AIM OF THE EXERCISE —
Given the records below, would you repeat exactly the lines that begin at the one containing "At what coordinates should I click to accomplish: Sort" and end at the one containing "Image resolution: width=1214", inclusive?

EXTRACTED MATERIAL —
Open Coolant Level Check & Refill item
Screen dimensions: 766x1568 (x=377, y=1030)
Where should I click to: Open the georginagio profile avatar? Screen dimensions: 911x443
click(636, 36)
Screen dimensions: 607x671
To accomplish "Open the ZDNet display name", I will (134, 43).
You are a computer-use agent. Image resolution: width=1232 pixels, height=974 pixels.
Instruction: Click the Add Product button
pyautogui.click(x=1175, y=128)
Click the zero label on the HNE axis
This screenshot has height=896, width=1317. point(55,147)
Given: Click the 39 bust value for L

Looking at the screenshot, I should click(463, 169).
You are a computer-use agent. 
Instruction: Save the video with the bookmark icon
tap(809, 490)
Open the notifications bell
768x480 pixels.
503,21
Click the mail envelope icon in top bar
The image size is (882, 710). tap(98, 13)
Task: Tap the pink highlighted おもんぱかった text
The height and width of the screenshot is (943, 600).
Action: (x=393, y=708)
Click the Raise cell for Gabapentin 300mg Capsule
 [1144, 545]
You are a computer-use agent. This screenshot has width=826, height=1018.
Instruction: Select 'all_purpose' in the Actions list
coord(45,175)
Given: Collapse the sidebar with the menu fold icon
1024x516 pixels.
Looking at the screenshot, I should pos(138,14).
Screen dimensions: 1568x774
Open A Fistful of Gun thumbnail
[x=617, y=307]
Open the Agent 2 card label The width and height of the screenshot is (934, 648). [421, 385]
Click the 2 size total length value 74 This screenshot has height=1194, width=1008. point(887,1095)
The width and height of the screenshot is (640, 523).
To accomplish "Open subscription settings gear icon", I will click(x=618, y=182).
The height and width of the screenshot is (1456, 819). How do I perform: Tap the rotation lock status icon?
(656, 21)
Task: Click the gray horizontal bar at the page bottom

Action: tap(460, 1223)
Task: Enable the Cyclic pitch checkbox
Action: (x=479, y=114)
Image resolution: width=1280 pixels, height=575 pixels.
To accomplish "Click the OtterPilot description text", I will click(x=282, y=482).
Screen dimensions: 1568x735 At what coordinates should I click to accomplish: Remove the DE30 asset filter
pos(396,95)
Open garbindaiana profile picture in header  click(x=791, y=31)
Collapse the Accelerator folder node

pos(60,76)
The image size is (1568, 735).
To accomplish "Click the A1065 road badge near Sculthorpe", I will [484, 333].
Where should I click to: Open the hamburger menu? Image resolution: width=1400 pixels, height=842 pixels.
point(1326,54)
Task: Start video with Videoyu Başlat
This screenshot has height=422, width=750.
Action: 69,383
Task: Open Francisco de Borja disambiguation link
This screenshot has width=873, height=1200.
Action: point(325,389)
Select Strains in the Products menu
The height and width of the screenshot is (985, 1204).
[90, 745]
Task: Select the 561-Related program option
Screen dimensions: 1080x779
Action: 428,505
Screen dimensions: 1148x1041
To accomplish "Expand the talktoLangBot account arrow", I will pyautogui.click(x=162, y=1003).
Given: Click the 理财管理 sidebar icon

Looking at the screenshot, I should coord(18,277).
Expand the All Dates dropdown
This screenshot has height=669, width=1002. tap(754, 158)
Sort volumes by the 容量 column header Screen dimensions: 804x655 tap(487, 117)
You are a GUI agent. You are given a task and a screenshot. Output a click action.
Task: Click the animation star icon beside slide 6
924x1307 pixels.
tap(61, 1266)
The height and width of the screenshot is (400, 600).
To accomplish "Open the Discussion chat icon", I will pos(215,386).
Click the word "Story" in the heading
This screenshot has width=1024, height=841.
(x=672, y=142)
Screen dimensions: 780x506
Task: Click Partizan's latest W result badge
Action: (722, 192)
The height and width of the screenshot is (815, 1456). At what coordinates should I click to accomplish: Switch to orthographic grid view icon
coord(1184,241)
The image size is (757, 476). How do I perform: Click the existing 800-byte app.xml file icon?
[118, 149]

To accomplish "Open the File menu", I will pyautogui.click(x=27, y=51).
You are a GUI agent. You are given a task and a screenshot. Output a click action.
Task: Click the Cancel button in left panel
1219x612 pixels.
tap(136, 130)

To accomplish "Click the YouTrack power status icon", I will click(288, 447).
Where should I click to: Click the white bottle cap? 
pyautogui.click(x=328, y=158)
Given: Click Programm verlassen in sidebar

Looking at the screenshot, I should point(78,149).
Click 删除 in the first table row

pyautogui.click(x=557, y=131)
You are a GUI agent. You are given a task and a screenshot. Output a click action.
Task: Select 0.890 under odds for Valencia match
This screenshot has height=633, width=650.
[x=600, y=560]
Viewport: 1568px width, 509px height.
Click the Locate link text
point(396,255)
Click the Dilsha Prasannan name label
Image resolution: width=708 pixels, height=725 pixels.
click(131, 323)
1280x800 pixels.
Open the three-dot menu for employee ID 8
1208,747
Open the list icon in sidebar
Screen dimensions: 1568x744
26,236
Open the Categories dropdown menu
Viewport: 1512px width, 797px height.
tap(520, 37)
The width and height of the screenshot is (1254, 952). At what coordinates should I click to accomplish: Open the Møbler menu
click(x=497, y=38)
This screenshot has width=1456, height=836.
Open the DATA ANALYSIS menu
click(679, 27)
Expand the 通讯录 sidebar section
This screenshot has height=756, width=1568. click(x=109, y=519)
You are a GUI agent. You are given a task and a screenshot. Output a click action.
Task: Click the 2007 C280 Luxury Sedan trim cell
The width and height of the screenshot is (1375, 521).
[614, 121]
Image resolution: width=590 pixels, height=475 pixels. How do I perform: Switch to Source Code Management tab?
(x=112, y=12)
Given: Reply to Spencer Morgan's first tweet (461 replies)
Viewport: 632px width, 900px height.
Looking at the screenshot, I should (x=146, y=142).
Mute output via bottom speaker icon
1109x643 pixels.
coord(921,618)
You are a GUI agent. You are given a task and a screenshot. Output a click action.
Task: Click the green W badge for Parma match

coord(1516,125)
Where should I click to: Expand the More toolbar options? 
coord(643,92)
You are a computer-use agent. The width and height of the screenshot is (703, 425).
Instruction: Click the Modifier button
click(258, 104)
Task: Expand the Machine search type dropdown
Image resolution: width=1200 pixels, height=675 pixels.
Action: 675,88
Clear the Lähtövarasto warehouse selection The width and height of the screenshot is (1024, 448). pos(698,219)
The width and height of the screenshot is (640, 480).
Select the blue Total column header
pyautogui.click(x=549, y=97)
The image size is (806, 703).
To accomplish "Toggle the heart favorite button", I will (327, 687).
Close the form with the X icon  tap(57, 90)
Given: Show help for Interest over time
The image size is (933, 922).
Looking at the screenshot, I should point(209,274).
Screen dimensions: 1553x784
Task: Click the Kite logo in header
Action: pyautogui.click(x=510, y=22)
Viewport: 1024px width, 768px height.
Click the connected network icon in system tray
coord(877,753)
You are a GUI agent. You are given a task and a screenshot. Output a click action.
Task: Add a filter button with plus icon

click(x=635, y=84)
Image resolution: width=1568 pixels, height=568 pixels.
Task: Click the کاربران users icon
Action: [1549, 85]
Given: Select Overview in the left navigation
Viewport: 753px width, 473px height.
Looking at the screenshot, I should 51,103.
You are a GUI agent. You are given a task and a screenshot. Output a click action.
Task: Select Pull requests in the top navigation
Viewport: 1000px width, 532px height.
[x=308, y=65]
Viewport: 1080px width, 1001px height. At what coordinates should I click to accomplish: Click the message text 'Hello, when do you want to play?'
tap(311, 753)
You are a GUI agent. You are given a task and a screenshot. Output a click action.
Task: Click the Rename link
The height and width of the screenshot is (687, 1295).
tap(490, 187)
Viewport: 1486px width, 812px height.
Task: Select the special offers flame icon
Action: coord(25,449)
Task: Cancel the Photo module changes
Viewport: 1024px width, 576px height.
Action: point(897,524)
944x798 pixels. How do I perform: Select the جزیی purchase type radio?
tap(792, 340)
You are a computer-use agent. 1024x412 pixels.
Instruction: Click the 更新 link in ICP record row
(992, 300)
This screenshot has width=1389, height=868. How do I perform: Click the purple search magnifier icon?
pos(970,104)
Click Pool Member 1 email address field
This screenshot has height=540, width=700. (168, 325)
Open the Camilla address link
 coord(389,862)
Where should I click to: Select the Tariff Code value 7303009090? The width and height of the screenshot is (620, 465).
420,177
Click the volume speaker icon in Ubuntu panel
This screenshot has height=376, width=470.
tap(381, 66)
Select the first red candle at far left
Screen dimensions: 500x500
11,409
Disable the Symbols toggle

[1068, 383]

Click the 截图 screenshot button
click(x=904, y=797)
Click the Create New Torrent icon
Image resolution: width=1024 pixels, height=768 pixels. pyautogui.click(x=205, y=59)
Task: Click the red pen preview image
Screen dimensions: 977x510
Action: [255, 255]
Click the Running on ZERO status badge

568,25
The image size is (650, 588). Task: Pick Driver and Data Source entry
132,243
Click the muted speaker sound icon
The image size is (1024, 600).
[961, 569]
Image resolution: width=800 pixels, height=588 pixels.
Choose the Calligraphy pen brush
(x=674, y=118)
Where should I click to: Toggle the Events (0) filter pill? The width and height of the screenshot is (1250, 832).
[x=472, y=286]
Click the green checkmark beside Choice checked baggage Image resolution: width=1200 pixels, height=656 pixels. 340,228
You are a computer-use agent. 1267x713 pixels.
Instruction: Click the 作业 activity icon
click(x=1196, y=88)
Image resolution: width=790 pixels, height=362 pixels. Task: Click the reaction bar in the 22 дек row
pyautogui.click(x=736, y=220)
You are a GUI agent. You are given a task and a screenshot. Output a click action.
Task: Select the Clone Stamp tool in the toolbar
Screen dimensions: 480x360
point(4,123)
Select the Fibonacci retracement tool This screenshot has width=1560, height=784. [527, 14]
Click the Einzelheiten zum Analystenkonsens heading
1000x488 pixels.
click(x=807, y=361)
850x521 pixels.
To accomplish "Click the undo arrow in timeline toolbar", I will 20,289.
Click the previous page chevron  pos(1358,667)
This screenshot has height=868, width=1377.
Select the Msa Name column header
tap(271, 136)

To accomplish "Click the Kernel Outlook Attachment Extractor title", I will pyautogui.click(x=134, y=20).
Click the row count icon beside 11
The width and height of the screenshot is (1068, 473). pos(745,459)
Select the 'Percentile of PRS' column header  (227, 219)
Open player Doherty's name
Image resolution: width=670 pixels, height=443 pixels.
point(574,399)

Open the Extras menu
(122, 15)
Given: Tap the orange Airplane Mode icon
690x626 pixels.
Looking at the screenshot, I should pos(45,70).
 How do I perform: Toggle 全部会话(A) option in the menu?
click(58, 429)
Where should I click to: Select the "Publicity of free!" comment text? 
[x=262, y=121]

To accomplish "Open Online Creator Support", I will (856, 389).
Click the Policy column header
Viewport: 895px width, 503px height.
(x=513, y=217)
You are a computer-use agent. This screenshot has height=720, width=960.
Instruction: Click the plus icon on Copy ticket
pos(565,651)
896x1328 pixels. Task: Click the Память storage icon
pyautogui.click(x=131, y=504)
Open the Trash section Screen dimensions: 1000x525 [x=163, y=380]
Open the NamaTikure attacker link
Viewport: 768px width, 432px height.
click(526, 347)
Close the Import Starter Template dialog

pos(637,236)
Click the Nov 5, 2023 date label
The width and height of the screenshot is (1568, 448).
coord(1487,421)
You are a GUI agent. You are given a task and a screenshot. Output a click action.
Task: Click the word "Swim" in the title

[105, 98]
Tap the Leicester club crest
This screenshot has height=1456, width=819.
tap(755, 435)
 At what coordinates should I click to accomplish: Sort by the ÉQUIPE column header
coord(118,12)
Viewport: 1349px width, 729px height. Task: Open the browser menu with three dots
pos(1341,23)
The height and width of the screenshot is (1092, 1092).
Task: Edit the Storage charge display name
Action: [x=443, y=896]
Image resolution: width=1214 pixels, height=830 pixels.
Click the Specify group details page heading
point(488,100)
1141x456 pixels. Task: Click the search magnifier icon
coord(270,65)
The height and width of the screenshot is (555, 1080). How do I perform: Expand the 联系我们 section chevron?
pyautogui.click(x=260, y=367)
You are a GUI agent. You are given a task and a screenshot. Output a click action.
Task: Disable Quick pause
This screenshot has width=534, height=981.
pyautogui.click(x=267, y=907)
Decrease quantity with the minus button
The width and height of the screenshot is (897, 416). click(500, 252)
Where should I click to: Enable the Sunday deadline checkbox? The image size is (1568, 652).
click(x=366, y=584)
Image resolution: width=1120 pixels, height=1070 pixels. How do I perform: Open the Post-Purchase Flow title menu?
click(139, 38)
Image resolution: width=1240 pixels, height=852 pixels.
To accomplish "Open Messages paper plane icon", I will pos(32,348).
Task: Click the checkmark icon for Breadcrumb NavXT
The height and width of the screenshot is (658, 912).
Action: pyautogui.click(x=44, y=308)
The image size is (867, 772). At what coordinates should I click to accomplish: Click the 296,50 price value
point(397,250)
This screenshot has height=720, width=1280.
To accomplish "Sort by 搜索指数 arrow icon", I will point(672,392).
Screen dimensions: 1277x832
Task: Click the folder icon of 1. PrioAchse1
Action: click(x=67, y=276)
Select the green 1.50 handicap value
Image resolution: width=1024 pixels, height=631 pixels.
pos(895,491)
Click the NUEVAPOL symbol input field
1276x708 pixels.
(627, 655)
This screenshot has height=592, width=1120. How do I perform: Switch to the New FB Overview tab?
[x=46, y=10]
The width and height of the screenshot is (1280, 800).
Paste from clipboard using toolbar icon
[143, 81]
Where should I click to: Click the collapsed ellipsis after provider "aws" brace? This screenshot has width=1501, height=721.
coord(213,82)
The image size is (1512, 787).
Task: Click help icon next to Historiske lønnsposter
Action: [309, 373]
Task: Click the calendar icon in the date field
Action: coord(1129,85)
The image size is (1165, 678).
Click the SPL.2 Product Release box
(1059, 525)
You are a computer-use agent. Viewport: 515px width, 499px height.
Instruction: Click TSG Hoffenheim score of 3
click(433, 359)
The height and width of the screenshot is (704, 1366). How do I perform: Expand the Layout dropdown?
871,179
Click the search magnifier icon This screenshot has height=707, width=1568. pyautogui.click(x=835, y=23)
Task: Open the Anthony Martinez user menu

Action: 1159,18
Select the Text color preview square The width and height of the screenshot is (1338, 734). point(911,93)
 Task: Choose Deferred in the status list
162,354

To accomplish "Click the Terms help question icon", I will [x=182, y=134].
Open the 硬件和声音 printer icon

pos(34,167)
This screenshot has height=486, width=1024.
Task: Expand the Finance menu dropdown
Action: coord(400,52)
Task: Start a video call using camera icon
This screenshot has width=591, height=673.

SOLUTION —
 At what coordinates should I click to accomplish: Sort by the ÉQUIPE column header
coord(118,12)
Viewport: 1349px width, 729px height. Task: Open the browser menu with three dots
pos(1341,23)
The height and width of the screenshot is (1092, 1092).
Task: Edit the Storage charge display name
Action: [x=443, y=896]
Image resolution: width=1214 pixels, height=830 pixels.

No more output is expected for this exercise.